╭──

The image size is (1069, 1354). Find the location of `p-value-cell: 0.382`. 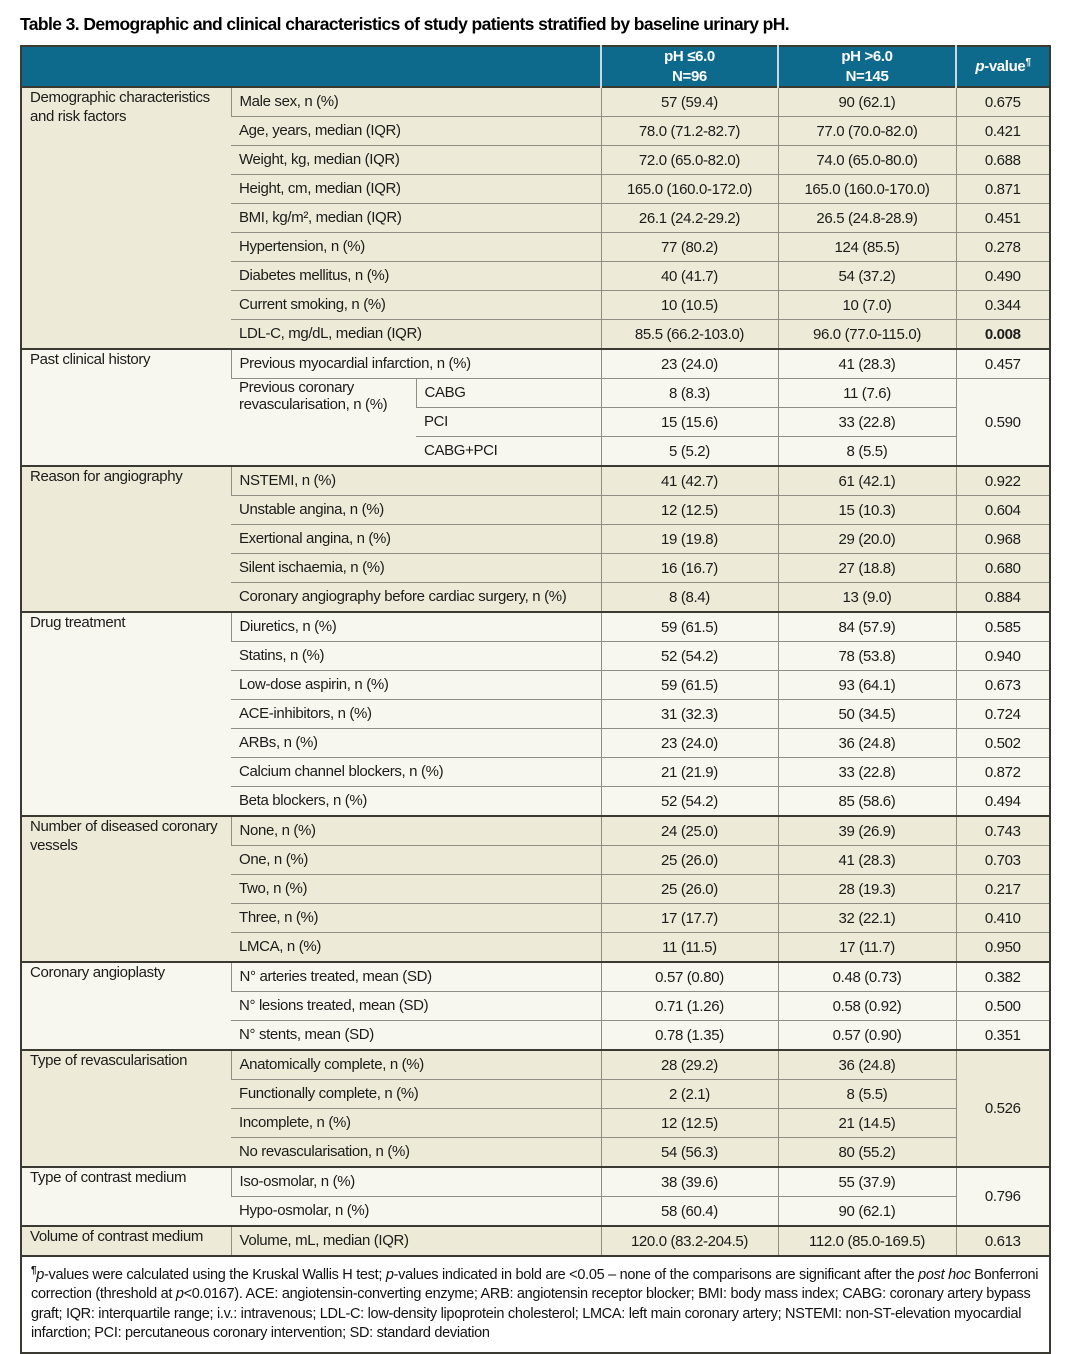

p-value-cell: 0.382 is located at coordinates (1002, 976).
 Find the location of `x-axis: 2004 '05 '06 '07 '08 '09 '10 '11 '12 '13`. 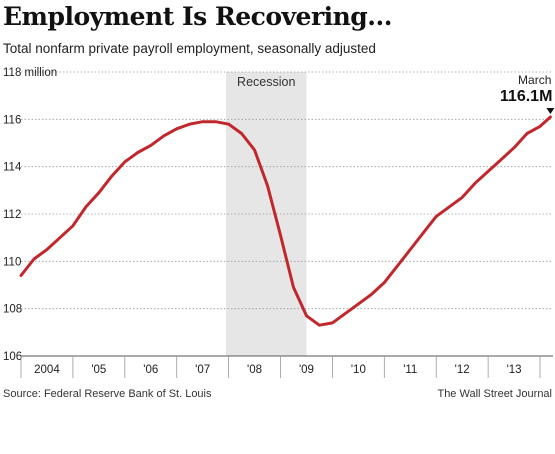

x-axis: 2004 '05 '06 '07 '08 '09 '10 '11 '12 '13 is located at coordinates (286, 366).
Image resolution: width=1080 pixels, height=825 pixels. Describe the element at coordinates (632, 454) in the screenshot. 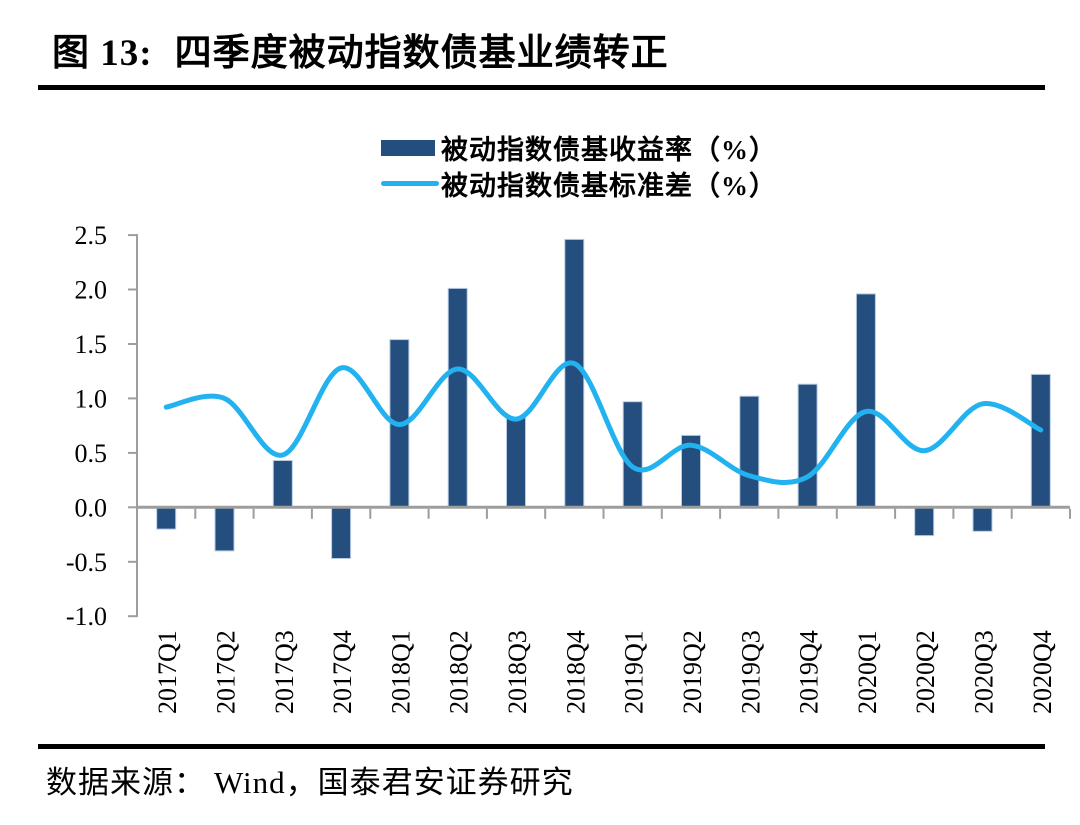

╰──

Can you render the listing above as a numbered list, leaving out the blank lines and the pictures?

- **ANSWER SECTION**:
1. The image size is (1069, 1354). Find the location of `p-value-cell: 0.382`. 
2. p-value-cell: 0.382 is located at coordinates (1002, 976).
3.  Find the location of `x-axis: 2004 '05 '06 '07 '08 '09 '10 '11 '12 '13`. 
4. x-axis: 2004 '05 '06 '07 '08 '09 '10 '11 '12 '13 is located at coordinates (286, 366).
5. Image resolution: width=1080 pixels, height=825 pixels. Describe the element at coordinates (632, 454) in the screenshot. 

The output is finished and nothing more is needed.